● Exercise instructions
Count how many lines in the items below contain the string "menu". Reply with the number alone.

● Input rows

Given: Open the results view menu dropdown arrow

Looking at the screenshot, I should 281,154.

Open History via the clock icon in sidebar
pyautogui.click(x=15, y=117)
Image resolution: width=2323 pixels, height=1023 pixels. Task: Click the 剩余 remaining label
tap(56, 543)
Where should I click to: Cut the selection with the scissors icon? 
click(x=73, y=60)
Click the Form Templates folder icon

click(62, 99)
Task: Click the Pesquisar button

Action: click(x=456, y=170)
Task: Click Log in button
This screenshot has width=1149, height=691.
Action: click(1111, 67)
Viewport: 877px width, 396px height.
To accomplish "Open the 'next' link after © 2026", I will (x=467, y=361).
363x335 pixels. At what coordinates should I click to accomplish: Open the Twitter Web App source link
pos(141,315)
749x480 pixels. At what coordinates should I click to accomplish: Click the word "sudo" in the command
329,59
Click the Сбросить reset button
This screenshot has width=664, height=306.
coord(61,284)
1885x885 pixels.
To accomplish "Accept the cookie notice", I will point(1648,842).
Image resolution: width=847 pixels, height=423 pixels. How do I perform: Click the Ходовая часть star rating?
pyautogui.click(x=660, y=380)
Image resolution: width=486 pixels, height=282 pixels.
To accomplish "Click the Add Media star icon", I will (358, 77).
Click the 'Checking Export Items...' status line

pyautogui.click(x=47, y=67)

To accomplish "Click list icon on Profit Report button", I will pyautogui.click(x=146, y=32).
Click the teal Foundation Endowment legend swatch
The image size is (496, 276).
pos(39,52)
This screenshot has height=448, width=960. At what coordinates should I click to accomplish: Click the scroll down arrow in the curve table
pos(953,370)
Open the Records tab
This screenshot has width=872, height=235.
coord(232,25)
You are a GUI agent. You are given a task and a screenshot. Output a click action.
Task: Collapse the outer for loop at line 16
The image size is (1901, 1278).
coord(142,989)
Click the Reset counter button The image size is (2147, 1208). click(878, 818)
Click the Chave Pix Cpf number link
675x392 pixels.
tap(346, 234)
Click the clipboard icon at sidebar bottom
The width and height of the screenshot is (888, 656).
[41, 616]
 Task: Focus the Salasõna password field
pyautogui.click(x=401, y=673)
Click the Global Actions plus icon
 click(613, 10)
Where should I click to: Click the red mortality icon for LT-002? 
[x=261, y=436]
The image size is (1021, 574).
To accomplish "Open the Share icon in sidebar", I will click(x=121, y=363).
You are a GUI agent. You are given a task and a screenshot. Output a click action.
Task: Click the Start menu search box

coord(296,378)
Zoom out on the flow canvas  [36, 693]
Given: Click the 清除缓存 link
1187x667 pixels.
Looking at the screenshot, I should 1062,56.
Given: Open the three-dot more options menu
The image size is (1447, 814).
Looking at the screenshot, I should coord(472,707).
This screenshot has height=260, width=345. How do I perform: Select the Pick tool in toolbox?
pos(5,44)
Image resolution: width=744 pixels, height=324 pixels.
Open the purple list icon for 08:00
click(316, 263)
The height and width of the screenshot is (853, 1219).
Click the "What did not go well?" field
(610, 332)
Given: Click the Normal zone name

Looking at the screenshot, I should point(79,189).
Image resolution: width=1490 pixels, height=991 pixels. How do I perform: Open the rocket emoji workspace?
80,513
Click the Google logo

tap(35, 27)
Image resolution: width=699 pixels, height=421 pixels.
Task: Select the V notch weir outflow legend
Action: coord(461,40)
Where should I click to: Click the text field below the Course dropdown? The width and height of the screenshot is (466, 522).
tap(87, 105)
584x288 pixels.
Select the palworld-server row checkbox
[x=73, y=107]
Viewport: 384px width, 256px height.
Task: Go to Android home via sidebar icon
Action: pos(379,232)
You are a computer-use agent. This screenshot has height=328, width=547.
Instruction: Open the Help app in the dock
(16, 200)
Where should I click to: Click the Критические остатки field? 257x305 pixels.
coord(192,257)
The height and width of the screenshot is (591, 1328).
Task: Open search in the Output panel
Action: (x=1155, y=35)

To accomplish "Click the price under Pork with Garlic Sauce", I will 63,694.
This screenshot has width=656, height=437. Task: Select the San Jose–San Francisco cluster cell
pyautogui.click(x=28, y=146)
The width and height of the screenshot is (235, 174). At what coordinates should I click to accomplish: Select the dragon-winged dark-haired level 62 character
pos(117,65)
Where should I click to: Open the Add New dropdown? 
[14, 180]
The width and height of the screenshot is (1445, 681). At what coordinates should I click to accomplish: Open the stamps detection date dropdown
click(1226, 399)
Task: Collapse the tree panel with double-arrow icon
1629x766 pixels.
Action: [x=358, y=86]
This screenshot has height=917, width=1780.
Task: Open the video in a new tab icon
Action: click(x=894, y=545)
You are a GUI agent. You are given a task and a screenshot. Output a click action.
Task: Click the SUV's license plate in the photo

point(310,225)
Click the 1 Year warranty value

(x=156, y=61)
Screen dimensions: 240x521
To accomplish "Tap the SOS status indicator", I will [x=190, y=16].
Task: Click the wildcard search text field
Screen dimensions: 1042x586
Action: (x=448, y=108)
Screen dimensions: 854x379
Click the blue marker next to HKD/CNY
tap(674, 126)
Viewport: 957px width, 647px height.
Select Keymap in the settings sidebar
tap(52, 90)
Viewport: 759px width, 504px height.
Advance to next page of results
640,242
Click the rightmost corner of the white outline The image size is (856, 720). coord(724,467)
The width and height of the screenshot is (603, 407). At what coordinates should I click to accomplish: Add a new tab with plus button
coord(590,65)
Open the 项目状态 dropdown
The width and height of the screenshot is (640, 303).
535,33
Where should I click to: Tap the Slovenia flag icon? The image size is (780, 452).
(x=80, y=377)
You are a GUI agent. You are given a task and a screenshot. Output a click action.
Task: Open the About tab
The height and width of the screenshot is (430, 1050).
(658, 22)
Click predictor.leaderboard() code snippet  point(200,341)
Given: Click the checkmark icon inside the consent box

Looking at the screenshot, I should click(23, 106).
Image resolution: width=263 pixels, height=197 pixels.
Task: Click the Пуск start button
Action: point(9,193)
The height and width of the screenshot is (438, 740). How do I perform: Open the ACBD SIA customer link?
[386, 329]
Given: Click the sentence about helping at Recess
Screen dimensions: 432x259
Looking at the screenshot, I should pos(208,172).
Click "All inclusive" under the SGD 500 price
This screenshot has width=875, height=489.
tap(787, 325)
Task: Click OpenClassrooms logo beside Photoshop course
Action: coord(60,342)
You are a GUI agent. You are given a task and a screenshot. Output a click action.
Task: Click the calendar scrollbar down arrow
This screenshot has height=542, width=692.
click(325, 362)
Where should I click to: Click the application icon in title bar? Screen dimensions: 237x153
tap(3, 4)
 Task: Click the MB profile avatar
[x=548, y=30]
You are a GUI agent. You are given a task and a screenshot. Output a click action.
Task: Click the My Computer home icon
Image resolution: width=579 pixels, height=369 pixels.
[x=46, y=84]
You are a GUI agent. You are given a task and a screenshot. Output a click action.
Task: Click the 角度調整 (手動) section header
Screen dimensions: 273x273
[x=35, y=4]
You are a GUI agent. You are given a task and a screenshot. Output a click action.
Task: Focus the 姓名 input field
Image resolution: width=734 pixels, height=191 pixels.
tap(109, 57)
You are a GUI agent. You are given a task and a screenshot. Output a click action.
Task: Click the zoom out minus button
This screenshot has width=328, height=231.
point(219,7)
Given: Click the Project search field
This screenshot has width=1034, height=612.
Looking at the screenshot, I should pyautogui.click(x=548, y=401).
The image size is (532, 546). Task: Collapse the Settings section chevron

● Result for this exercise
3